La farmacista, Sara Bonocore, è in dolce attesa di due gemelli. La gravidanza, al sesto mese, non è facilissima. E poi quando saranno nati, ci sarà un bel da fare per tirarli su. Felice per la lettera, si licenzia dalla farmacia privata dove lavorava a tempo pieno. Bene. Una cosa ben fatta, si direbbe. Una fortunata ma giusta opportunità per una donna, una madre, di più: una cittadina di un Paese che non fa figli e che si vorrebbe incentivare a farne di più.



Invece, come in una vignetta di Guareschi, però mica da ridere, contrordine compagni: l’assunzione non s’ha da fare. Con faccia costernata, le spiegano l’impedimento dirimente: lo Stato non permette agli enti locali di assumere o impegnarsi in nuove spese se non hanno approvato il bilancio consolidato. Si tratta del bilancio consuntivo 2016 che comprende tutte le società partecipate e gli enti municipali, e le disposizioni prevedono che debba essere licenziato entro il 30 settembre. Il consiglio comunale di Massa l’ha messo all’ordine del giorno della seduta del 29 dicembre. Con calma. Ma non l’ha approvato. Così Sara ha perso il lavoro di prima e il lavoro di dopo, come chi resta in mezzo nei quattro cantoni. E con lei altri cinque “quasi” neo-assunti.

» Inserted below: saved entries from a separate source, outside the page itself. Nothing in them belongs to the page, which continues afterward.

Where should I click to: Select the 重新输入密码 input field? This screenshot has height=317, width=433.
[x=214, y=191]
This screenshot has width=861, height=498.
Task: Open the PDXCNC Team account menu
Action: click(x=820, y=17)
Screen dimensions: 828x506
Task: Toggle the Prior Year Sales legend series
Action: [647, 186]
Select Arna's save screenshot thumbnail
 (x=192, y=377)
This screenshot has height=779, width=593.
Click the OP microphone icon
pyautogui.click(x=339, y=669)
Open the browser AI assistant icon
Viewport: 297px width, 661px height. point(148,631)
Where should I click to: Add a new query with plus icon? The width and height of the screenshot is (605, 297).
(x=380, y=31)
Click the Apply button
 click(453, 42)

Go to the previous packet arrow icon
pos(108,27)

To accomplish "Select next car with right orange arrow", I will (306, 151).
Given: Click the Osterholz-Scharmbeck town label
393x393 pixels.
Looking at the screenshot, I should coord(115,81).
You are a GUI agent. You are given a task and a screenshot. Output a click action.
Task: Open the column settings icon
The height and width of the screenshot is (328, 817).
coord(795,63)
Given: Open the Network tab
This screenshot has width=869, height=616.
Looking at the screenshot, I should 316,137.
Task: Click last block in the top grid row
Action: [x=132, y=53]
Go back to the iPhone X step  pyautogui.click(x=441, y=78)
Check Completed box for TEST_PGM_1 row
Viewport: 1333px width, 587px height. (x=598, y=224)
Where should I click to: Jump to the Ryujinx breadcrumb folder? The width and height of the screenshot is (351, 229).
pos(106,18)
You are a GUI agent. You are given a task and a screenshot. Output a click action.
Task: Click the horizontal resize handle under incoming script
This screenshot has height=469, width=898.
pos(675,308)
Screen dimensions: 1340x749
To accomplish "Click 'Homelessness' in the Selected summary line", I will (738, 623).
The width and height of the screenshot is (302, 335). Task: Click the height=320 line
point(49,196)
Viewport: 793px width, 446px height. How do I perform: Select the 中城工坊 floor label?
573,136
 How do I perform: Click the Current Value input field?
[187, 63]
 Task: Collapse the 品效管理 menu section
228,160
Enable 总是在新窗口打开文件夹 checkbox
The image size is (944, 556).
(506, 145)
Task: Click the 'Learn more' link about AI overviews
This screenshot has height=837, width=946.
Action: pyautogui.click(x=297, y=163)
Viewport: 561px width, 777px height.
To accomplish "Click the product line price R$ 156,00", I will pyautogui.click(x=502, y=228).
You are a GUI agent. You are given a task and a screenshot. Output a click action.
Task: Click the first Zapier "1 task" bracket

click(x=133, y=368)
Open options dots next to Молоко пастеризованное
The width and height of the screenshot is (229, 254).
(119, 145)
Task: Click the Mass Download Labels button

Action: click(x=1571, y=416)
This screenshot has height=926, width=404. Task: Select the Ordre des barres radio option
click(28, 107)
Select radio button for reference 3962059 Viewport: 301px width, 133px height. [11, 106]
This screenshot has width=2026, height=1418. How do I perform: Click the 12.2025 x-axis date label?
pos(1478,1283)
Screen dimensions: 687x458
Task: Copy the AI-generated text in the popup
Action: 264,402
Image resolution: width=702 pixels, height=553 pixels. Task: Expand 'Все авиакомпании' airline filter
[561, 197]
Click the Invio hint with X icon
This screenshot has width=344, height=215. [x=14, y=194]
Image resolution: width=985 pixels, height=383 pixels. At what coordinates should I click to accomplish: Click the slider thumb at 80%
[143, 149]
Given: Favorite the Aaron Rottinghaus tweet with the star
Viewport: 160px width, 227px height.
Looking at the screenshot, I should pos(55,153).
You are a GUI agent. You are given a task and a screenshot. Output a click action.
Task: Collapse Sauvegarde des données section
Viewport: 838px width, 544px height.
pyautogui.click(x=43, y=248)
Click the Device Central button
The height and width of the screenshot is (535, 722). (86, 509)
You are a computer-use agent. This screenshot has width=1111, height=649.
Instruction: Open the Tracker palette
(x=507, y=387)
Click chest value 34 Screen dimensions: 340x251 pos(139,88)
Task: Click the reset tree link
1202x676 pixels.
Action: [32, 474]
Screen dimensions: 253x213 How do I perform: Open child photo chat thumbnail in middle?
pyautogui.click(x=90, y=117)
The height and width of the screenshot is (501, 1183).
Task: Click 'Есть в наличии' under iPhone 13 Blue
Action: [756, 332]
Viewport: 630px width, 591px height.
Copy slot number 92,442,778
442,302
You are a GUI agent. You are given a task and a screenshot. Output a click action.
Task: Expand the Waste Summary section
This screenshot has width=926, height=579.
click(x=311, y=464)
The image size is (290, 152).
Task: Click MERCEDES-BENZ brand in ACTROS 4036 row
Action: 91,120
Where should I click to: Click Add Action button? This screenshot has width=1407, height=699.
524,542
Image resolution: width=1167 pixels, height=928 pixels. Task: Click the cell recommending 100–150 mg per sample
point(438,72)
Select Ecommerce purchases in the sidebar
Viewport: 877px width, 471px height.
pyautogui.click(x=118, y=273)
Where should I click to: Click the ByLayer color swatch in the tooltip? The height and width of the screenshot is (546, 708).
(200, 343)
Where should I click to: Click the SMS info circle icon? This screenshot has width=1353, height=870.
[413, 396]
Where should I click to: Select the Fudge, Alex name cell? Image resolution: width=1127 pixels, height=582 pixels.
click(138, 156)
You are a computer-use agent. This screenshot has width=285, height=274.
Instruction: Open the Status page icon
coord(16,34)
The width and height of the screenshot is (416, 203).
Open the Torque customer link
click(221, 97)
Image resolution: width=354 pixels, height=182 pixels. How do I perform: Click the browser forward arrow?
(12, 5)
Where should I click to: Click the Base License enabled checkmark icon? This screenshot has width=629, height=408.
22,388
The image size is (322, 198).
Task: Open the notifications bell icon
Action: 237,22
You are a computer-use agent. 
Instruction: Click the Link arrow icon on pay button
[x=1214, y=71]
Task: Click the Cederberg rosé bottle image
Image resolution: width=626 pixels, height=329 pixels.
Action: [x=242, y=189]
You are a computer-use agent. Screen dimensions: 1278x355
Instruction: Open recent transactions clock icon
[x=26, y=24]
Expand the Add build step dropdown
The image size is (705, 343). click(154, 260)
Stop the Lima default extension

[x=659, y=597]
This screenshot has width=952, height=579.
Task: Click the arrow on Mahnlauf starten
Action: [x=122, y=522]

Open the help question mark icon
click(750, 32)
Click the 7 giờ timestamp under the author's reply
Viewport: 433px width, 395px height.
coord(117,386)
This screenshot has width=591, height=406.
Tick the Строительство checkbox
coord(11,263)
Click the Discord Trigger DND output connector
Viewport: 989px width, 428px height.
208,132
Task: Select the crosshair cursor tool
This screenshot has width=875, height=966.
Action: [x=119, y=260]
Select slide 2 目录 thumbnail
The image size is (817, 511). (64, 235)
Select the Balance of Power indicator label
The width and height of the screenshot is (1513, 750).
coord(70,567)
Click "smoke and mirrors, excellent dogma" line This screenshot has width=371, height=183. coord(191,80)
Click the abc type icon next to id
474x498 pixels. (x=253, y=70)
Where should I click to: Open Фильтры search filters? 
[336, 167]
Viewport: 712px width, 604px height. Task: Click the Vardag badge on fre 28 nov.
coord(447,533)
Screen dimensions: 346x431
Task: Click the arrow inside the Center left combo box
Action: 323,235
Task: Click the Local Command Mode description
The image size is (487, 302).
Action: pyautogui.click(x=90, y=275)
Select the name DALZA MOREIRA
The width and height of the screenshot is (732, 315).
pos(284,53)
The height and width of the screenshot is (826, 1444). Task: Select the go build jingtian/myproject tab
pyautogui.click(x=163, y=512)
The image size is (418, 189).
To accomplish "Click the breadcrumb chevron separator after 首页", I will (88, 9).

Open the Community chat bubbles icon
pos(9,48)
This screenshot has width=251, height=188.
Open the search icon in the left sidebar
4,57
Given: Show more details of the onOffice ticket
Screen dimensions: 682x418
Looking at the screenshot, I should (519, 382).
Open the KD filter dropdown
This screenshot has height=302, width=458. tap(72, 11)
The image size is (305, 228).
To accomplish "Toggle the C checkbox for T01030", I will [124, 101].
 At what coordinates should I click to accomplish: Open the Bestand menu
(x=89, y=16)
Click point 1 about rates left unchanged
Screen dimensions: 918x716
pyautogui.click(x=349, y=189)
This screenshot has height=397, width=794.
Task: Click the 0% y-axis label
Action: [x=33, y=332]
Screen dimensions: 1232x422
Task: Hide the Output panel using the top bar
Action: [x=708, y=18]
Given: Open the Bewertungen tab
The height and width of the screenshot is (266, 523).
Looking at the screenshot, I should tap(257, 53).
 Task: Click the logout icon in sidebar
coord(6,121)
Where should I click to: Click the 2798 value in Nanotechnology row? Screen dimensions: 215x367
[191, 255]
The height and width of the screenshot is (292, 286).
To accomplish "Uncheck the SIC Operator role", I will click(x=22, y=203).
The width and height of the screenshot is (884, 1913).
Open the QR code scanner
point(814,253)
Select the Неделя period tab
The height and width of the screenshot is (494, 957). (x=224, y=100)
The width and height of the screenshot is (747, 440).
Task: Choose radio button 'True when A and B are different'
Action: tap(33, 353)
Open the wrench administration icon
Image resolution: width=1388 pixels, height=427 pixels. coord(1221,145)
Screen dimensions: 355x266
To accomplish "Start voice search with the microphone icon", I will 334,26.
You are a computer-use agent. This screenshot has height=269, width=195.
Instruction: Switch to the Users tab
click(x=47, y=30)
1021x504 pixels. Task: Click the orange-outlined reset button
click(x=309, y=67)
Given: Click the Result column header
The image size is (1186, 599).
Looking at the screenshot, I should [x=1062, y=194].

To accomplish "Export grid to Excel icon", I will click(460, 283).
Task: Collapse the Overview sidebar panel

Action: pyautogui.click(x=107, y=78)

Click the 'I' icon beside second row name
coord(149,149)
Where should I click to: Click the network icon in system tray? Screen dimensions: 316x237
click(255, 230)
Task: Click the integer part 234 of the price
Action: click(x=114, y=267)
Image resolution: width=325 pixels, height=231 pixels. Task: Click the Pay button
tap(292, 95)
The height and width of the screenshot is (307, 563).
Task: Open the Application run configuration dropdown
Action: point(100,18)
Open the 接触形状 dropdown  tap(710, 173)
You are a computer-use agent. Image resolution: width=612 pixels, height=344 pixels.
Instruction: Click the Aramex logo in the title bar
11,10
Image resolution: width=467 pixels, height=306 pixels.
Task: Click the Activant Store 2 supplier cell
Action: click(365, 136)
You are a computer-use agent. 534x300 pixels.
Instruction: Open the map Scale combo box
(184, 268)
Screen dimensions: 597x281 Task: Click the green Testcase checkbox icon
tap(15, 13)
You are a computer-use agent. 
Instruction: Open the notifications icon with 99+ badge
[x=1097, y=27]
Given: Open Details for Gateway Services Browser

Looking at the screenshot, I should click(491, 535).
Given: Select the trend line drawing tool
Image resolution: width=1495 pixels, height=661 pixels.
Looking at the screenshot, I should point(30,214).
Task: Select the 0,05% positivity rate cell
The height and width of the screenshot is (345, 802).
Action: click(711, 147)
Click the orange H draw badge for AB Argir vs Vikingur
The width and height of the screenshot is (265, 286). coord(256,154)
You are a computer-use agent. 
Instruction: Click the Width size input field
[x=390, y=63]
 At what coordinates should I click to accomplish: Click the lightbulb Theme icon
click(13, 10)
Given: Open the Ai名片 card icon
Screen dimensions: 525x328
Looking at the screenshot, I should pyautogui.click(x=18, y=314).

Massa però non ci sta a fare la parte del brutto anatroccolo nel pollaio dei Comuni italiani. C’è stato un precedente illustre, Torino, che per lo stesso impedimento dirimente non ha potuto assumere in ruolo il capo dei vigili (sono ricorsi a contrattini da un mese alla volta per tamponare) e qualche decina di maestre d’asilo (i bambini hanno dovuto aspettare un po’ e le altre maestre farsi in quattro). A Torino il bilancio consolidato non era stato possibile portarlo a termine perché la società del trasporto pubblico locale, a un pelo dal fallimento, non presentava i suoi conti. Un motivo grave, ci è voluto tempo e fatica per superarlo.



A Massa, niente del genere. La mancata approvazione del bilancio consolidato ha tutt’altra causa. La politica? No. L’assenteismo. Nella seduta fatidica del 29 dicembre i signori consiglieri comunali non hanno raggiunto il numero legale. Significa che su 32, almeno 17 hanno bigiato. Assenze trasversali, ma soprattutto, per forza di numeri, nello stesso Pd che ha la maggioranza assoluta dei seggi (i grillini sono tre, i forzitalioti uno; il resto è quasi tutto sfumature di rosso e arancione).

A tutto c’è una spiegazione. Questa: due cose sono in Italia sacre e irrinunciabili sovr’ogni altra: i ponti tra festività ravvicinate e i giorni di malattia attaccati al week-end, di venerdì (come gli scioperi del trasporto pubblico), o di lunedì (quando non lavorano i barbieri). Era da saperlo che il 29 dicembre non era giornata. Voglio dire, non era il giorno giusto per impegni di lavoro. Collocato proprio a metà strada tra Natale e Capodanno. E che Natale e che Capodanno: il 23 a casa perché sabato, il 24 era domenica, il 25 Natale, il 26 Santo Stefano; il 30 di nuovo sabato, il 31 domenica, l’1 capodanno. Fanno quattro più tre sette giorni di sciambola. Ci attacchi i tre giorni nel mezzo e vien fuori un filottone da dieci. E per di più si trattava di un venerdì: insomma un giorno da assenza quasi doverosa, con (rara) possibilità di due giustifiche, a scelta: per ponte o per malattia da week-end. C’è gente che queste cose le prevede e programma un anno prima. Vuoi che i consiglieri di Massa siano da meno? E vai a mettere un consiglio comunale il 29, giorno della terna che consente la tombola, per di più un venerdì?